The results indicate aCGN aggregates through a nucleation-and-growth mechanism under non-native favoring conditions, similar to what has been shown or hypothesized for many fibril-forming proteins. Unlike previous studies, using our approach we are also able to elucidate the following details about key intermediates in the nucleation and growth stages: (1) the initiation or nucleation step proceeds via an enthalpically unfavorable, relatively small, reversible x-mer of denatured monomers; (2) the value of x depends on temperature and protein concentration; (3) this nucleus grows by addition of monomers and/or dimers; (4) the addition of monomers and/or dimers during aggregate growth involves an enthalpically favorable, reversible association that includes a significant gain in β-sheet structure for the added monomer/dimer chain(s); (5) reversible association and rearrangement is followed by a more subtle, irreversible structural conversion that commits the reversibly associated monomers to the irreversible aggregate.
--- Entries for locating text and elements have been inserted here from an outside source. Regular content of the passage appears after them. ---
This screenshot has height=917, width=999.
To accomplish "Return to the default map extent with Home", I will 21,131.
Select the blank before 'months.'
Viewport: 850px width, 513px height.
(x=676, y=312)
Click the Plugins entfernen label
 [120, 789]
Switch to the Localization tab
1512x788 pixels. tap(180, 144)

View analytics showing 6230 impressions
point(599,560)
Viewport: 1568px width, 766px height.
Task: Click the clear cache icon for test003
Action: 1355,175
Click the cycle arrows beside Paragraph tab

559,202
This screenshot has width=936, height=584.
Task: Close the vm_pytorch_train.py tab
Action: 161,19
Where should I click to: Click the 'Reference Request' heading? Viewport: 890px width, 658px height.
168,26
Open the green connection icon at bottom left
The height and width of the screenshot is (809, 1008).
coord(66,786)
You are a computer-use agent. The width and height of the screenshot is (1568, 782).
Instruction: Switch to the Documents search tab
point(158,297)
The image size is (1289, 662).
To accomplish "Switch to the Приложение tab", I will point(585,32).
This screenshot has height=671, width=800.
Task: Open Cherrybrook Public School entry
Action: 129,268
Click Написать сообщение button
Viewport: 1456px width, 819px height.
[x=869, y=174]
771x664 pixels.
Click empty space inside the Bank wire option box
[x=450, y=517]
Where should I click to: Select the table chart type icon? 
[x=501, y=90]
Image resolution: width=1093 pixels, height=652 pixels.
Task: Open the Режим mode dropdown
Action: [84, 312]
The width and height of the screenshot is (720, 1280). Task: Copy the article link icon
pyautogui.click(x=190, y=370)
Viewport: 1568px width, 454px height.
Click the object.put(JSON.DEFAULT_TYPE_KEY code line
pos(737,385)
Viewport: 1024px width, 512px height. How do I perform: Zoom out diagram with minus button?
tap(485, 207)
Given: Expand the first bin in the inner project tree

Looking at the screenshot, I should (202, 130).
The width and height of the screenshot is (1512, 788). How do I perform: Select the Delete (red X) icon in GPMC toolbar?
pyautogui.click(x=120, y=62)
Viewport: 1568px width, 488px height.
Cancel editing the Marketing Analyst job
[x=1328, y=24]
To the best of our knowledge, this is the first direct experimental evidence that has shown the underlying secondary structure in the irreversible aggregates is formed upon reversibly binding monomer or dimer to preformed aggregates, rather than the commonly assumed mechanism in which such secondary structure forms as either an equilibrium or transient structure in the native or unfolded monomeric states. By incorporating these newly discovered features into a generalized Lumry-Eyring model of non-native aggregation, we are able identify a set of experimental signatures that may be of utility in identifying key intermediates for other aggregation-prone proteins.